Stored items:
##########
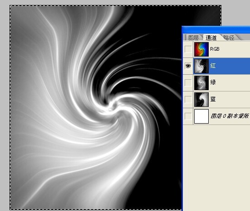The height and width of the screenshot is (211, 250).
Task: Open the 路径 tab
Action: [x=229, y=38]
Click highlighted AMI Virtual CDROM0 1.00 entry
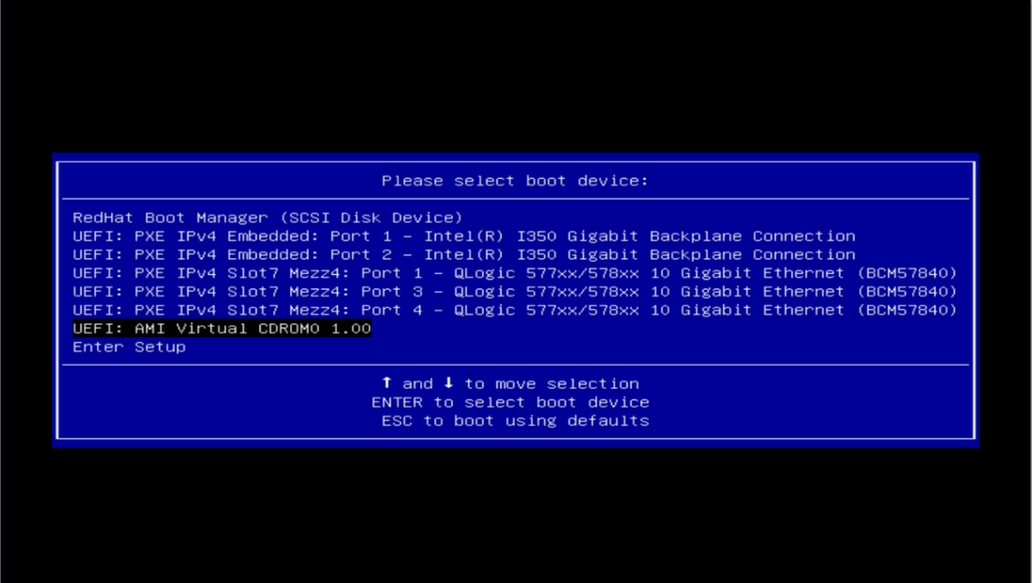Viewport: 1032px width, 583px height. (x=222, y=329)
##########
*Assignment*.
Using the records above, extract exactly and only the lines from the one with "Click highlighted AMI" through the final line, inclusive, leaving out pictures.

*Output for this task*.
Click highlighted AMI Virtual CDROM0 1.00 entry
Viewport: 1032px width, 583px height. (x=222, y=329)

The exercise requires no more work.